Stored dataset items:

========================================

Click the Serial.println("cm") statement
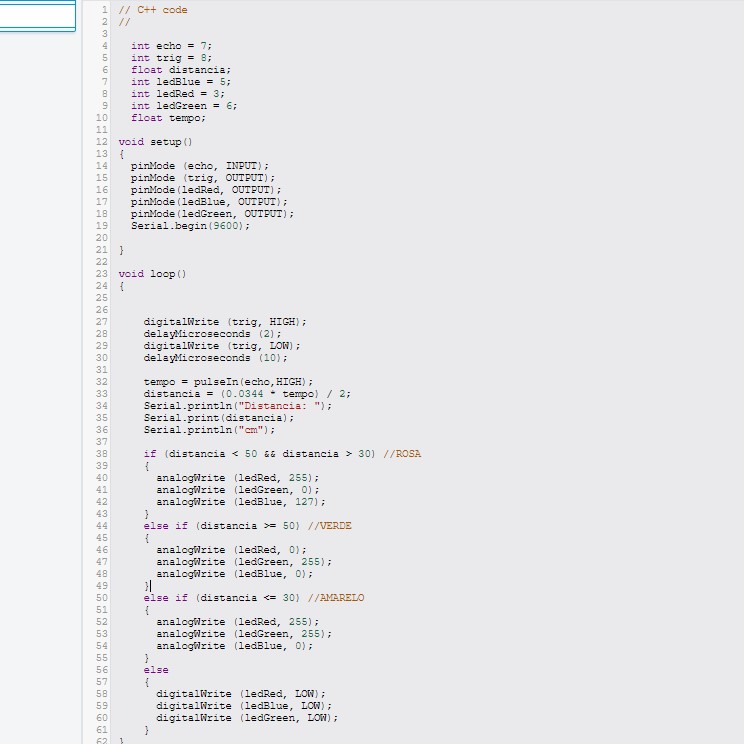This screenshot has height=744, width=744. pos(195,430)
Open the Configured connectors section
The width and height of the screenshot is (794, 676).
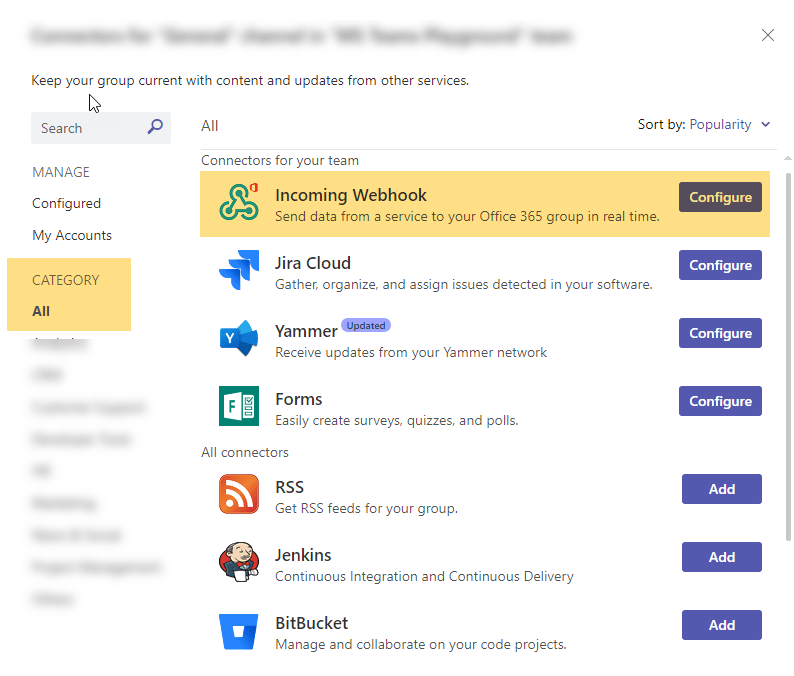[66, 203]
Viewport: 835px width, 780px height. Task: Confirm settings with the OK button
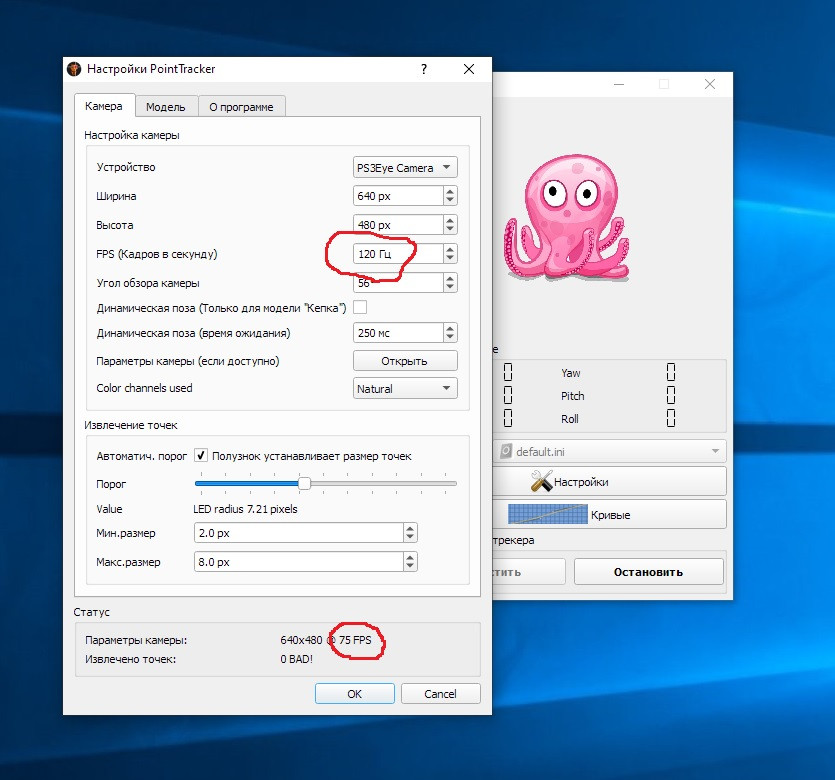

========================================

▶ Activity
Line by line, print the records exactly, leaving the pictures behind.

▶ Solution to this problem
Click the Serial.println("cm") statement
This screenshot has height=744, width=744. pos(195,430)
Open the Configured connectors section
The width and height of the screenshot is (794, 676).
[66, 203]
Viewport: 835px width, 780px height. Task: Confirm settings with the OK button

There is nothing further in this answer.